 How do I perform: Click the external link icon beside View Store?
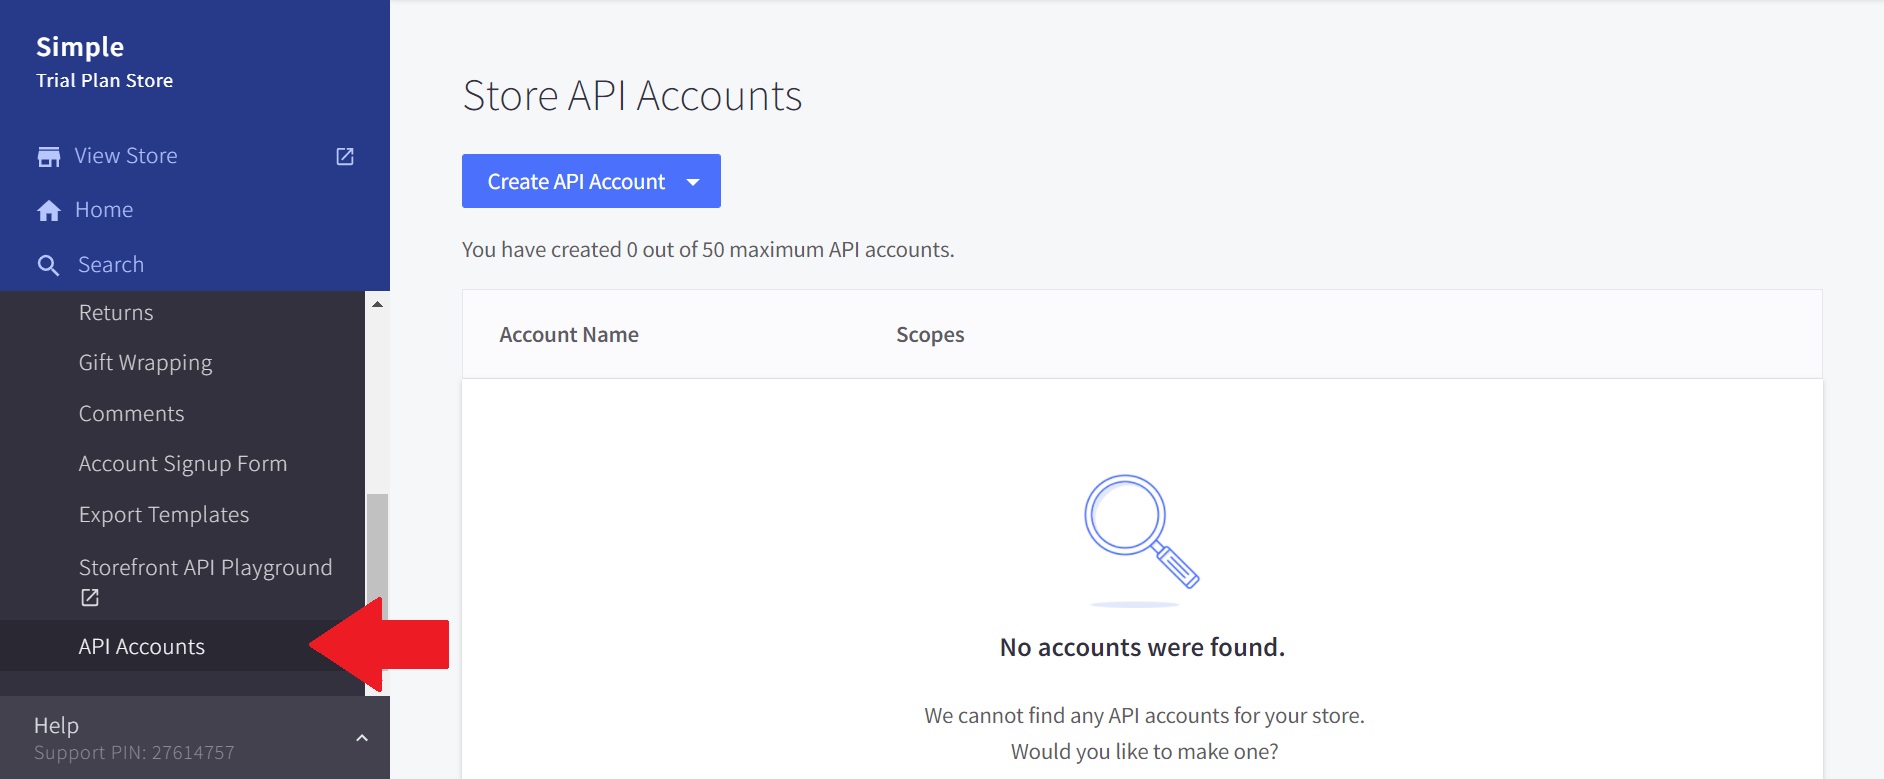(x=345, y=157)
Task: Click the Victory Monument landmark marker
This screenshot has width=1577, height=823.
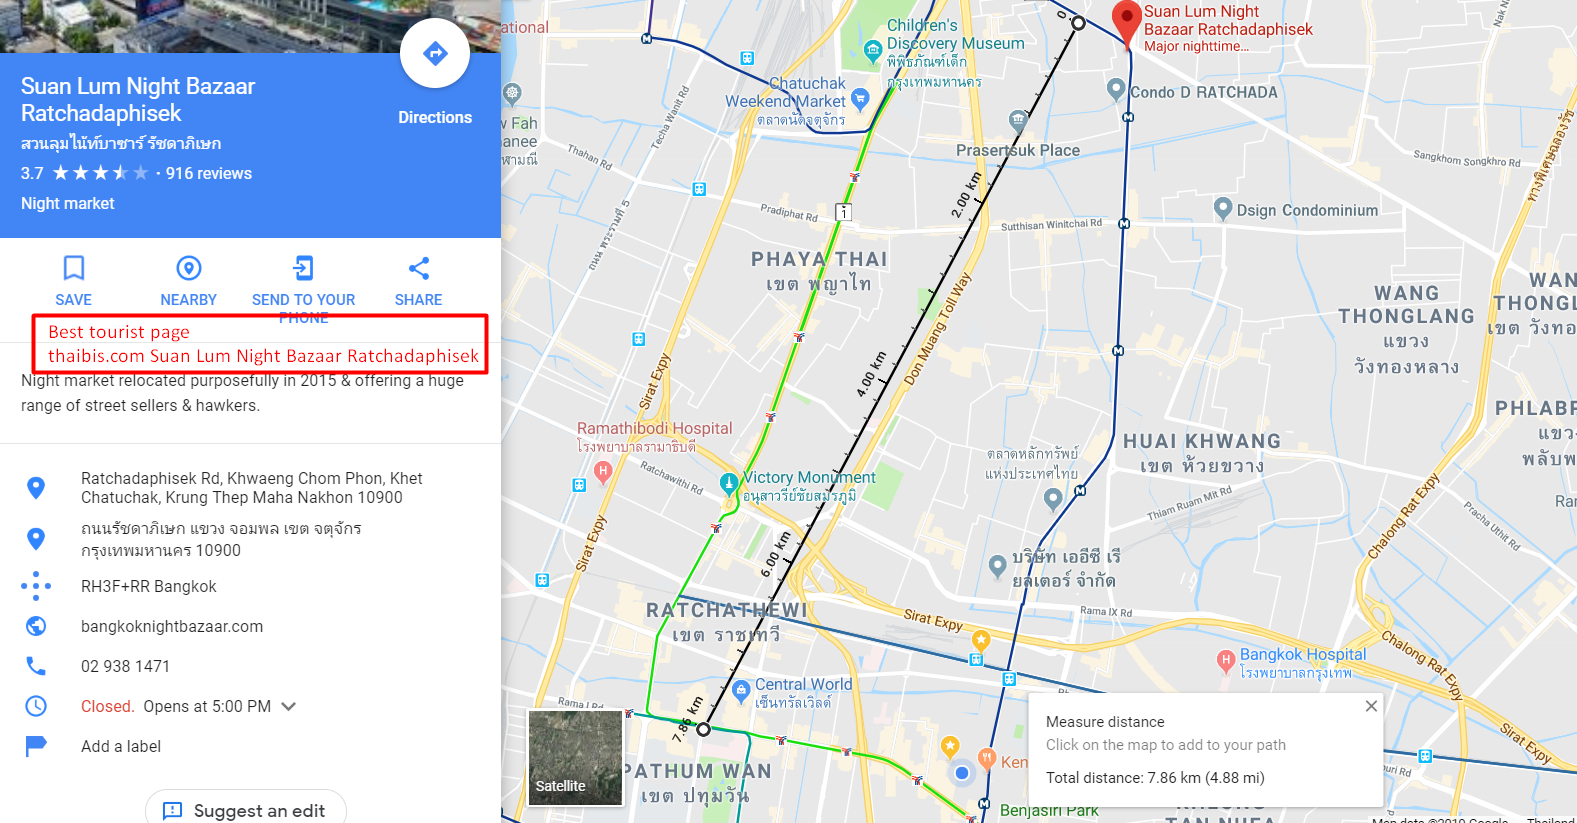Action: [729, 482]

-------

Task prompt:
An exact, picture-free copy of the entries is required.

Exercise result:
 How do I perform: Click the external link icon beside View Store?
(x=345, y=157)
Task: Click the Victory Monument landmark marker
This screenshot has width=1577, height=823.
Action: [729, 482]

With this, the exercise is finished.